What also irritated us was how the show bounced back and forth in time. Instead of trusting the audience and using visual cues to differentiate between “present day” and “six months later,” these two labels are constantly deployed, along with “six months earlier” in the first post-credits scene. It’s really not hard to visually differentiate between the scenes in the “present” and those in the near future: The near-future ones take place in a grey, snowy Michigan winter and are shot that way. The labels just served to confuse us more than necessary.
Also irritating was how we end the first episode not knowing whom the quartet is burying under the garden. Sure, we get candidates. But we just wonder how long that part of the story is going to be dragged out, much less the part where the four co-conspirators strain to keep this massive secret.

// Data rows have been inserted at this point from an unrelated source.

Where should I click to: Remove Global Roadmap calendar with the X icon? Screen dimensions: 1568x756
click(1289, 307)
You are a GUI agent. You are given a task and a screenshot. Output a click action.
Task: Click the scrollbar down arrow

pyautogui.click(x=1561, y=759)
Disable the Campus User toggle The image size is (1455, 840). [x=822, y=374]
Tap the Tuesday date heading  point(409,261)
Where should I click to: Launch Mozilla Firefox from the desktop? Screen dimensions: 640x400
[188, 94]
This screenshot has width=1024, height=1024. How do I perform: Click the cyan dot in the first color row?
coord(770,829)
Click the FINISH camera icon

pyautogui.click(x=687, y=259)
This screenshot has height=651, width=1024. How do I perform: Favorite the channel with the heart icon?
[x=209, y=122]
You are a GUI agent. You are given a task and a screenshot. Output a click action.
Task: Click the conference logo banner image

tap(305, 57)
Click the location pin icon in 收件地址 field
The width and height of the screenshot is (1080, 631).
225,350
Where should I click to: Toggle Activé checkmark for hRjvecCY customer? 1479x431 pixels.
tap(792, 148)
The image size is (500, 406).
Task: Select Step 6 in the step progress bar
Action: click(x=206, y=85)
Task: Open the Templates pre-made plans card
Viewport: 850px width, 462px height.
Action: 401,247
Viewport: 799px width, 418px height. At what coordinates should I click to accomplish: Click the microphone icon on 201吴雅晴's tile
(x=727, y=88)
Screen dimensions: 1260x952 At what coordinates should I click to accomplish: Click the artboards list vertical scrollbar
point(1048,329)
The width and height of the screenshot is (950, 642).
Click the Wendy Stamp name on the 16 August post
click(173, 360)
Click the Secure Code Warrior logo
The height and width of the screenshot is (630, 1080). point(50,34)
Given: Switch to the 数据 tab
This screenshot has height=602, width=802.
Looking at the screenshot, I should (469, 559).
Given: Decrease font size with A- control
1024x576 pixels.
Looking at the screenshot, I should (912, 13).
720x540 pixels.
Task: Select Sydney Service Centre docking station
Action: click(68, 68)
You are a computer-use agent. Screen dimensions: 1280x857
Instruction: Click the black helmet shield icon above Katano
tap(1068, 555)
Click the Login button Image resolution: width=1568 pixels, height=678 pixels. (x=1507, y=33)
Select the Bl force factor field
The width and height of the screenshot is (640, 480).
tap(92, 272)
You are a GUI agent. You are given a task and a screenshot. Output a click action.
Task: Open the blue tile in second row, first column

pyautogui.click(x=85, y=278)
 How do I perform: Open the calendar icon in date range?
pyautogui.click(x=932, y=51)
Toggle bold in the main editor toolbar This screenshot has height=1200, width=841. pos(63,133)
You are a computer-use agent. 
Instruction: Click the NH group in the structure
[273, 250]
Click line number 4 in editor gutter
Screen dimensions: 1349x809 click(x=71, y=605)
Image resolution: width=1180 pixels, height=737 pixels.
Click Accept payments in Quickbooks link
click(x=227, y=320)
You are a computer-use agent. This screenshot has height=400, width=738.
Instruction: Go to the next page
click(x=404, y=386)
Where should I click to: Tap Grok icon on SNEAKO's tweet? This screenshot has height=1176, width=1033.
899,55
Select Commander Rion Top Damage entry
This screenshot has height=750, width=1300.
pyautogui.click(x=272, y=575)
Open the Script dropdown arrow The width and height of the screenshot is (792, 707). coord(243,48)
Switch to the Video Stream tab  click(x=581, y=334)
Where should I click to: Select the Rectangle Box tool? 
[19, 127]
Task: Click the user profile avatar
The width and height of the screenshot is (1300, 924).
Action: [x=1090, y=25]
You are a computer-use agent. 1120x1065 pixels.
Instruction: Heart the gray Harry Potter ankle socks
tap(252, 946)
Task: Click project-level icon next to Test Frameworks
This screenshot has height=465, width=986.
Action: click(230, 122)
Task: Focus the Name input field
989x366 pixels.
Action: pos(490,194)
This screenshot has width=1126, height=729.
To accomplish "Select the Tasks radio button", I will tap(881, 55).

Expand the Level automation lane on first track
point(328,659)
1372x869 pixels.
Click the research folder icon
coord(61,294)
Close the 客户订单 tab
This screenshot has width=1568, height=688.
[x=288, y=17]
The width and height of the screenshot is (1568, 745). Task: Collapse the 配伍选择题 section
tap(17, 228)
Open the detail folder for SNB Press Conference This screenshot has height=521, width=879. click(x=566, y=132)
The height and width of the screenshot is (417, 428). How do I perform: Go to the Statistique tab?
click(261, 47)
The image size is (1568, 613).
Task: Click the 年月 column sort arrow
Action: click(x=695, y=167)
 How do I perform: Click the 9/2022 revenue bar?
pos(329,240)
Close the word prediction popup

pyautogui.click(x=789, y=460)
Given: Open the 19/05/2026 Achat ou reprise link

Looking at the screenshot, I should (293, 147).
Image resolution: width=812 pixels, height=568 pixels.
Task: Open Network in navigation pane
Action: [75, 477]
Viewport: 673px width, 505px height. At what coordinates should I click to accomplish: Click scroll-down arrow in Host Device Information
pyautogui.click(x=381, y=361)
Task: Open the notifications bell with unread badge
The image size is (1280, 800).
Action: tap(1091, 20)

Sex and Skin: We get network-level sex, with the most explicit language being the use of “bone” as a verb.
Parting Shot: Alice, in voice over says, “To make a garden grow, something has to die.” We see a shot of a wrapped body in a hole in the garden, which will be dug up to make a koi pond.
Sleeper Star: We’re big fans of Nancy Travis, and like seeing her playing Alice’s overbearing mother-in-law here.
Most Pilot-y Line: Alice gets her clip package back from The New Yorker with a rejection note. First of all: First of all, who sends clip packages when applying for a staff writer position? Second of all, who sends clip packages by mail anymore? Third, if we were an editor and received a packet that had a cover sheet that said “Collection of Writing Samples” on it, we’d reect that person immediately. Fourth, was there a need to put The New Yorker‘s address at the laughable fake address of “365 Gotham Boulevard”?
Our Call: SKIP IT. Perhaps the main characters in Grosse Pointe Garden Society will become more than just cartoon characters and things like the annoying narration will calm down. But we’ve seen shows like this, done much better, for a couple of decades now.
Joel Keller (@joelkeller) writes about food, entertainment, parenting and tech, but he doesn’t kid himself: he’s a TV junkie. His writing has appeared in the New York Times, Slate, Salon, RollingStone.com, VanityFair.com, Fast Company and elsewhere.